YOUR TASK: Retyping each entry exactly is the whole task.
(GIVEN RECORDS begins)
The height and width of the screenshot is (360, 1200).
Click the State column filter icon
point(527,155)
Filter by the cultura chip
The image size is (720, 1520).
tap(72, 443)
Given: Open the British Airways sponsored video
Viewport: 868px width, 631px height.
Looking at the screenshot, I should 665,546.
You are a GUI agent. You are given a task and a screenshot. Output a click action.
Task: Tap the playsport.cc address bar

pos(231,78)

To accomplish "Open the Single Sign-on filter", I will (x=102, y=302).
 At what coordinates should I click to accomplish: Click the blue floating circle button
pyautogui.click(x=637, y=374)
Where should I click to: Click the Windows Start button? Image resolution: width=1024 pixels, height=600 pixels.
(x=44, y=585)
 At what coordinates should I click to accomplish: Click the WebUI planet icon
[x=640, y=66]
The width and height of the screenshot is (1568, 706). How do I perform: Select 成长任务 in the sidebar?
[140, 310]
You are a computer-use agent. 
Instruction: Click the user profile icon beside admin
(GIVEN RECORDS ends)
EXERCISE RESULT:
The height and width of the screenshot is (360, 1200).
Click the State column filter icon
point(527,155)
Filter by the cultura chip
The image size is (720, 1520).
tap(72, 443)
Given: Open the British Airways sponsored video
Viewport: 868px width, 631px height.
Looking at the screenshot, I should 665,546.
You are a GUI agent. You are given a task and a screenshot. Output a click action.
Task: Tap the playsport.cc address bar

pos(231,78)

To accomplish "Open the Single Sign-on filter", I will (x=102, y=302).
 At what coordinates should I click to accomplish: Click the blue floating circle button
pyautogui.click(x=637, y=374)
Where should I click to: Click the Windows Start button? Image resolution: width=1024 pixels, height=600 pixels.
(x=44, y=585)
 At what coordinates should I click to accomplish: Click the WebUI planet icon
[x=640, y=66]
The width and height of the screenshot is (1568, 706). How do I perform: Select 成长任务 in the sidebar?
[140, 310]
You are a computer-use agent. 
Instruction: Click the user profile icon beside admin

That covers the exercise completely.